Genomics is not source-code

A lot of the squee I've heard about the sequencing of the human genome and the ever dropping cost to completely sequence a single genome has been in the nature of "we're figuring out how nature programs biology!" This is true to a point, but the reality of programming new life or new functions of life is far, far in the future. Yes, we've already created artificial life, but it wasn't done with full understanding of the source code we used; we took the code that governs functions we wanted and fitted them together.

Biology is in some ways like computers in that there is a (presumably) deterministic process that governs the rules of how it works. It exists in a fundamentally chaotic environment, which makes extracting that determinism pretty hard. But we're sure there is a causal chain for most anything, if only we look hard enough. For computers we know it all end to end, we wrote the things so we should, but are only now getting to the levels of complexity in these systems where they can mimic non-deterministic behavior. But if we dig down into the failure analysis we can isolate root and associated causes of the failure chain. We want to do that with biology.

We are far, far away from doing that.

Biology up until the genomics 'revolution' has been in large part describing the function of things. Our ability to stick probes in places has improved over time, which in turn has increased our understanding of how biology interacts with the environment at large. We've even done large scale changes to organisms to see how they behave under faulty conditions, just so we can better figure out how they work. Classic reverse-engineering, in other words. You'd think having access to the source code would make it go much easier. But... not really.

Lets take an example, a hand-held GPS unit. This relatively simple device should be easy to reverse engineer. It has a simple function, provide precise location. It has some ancillary functions such as provide accurate time, and give a map of the surroundings. Ok.

After detailed analysis of this device we can derive many things:

  • It uses radio waves of a specific wavelength set to receive signals.
  • Those signals are broadcast by a constellation of satellites, and it has to receive signal from no less than three of them before it can do so.
  • The time provided is very stable, though if it doesn't receive signals from the satellites it will drift at a mostly predictable rate.
  • The bits that receive the satellite signal, since it doesn't work if they're removed.
  • Where the maps are stored, since removal of that bit causes it to not have any.
  • A whole variety of ways to electrically break the gizmo.
  • How it seems to work electrically.

Additionally, we can infer a few more things

  • The probable orbits of the satellites themselves.
  • The math used to generate position.
  • The existence of an authoritative time-source.

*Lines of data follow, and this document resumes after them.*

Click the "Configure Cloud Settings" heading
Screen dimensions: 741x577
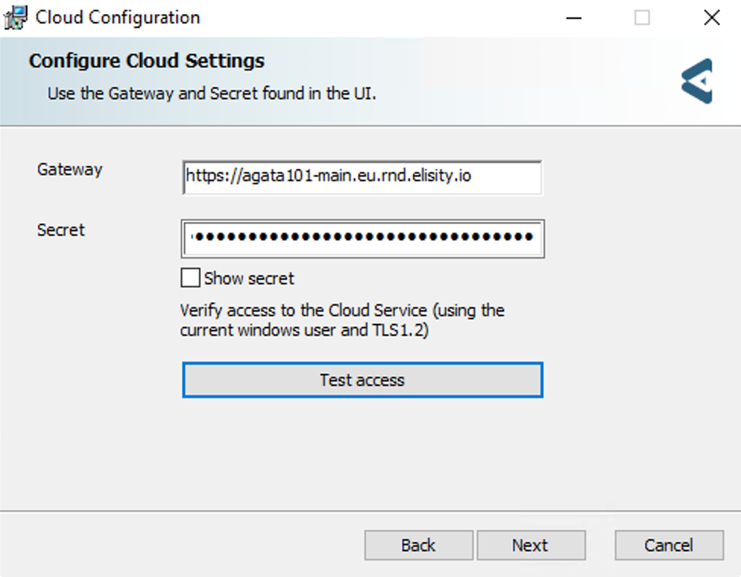point(146,61)
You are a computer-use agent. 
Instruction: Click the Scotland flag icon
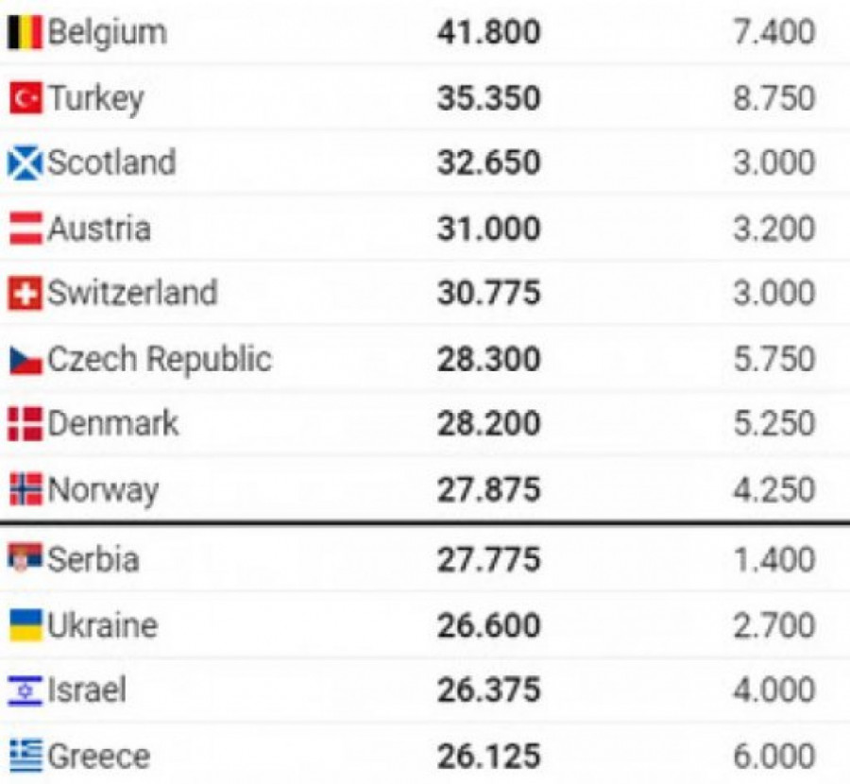[x=26, y=163]
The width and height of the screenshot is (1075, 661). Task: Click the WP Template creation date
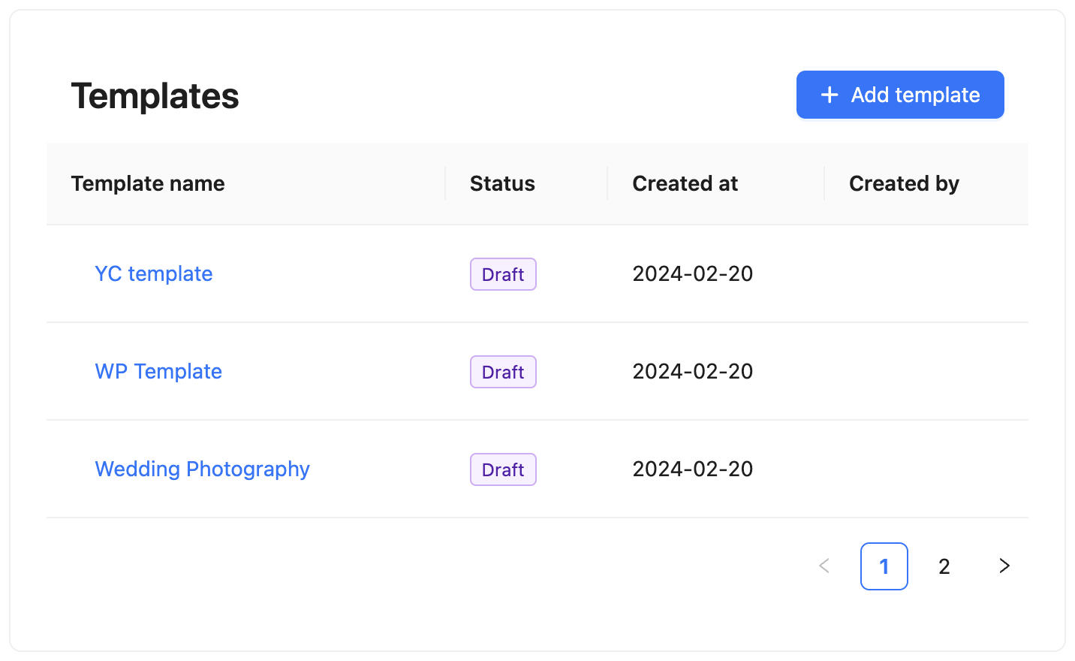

Nifty stuff. What does the equivalent of 'genomics' give us? It gives us the raw machine code that runs the device itself. Keep in mind that we also don't know what each instruction does, and don't yet have high confidence in our ability to discriminate between instructions. And most importantly, we don't know the features of the instruction-set architecture. There is a LOT more work to do before we can make the top-level functional analysis meet up with the bottom-level instructional analysis. Once we do join up, we should be able to understand how it fundamentally works.

But in the mean time we have to reverse-engineer the ISA, the processor architecture itself, the signal processing algorithms (which may be very different than we inferred with the functional analysis), how the device tolerates transient variability in the environment, how it uses data storage, and other such interesting things. There is a LOT of work ahead.

Biology is a lot harder, in no small part because it has built up over billions of years and the same kinds of problems have been solved any number of ways. What's more, there is enough error tolerance in the system that you have to do a lot of correlational work before you can identify what's signal and what's noise. Environment also plays a very key role, which is most vexing as environment is fundamentally chaotic and can not be 100% controlled for.

We're learning that a significant part of our genome is dedicated to surviving faulty instructions in our genetic code, and we hadn't realized they were there before. We're learning ever more interesting ways that faults can change the effect of code. We're learning that the mechanics we had presumed existed for code implementation are in fact wrong in small but significant ways. The work continues.

We may have the machine-code of life, but it is not broken down into handy functions like CreateRetina(). Something like that would be source-code, and is far more useful to us systemizing hominids. We may get there, but we're not even close yet.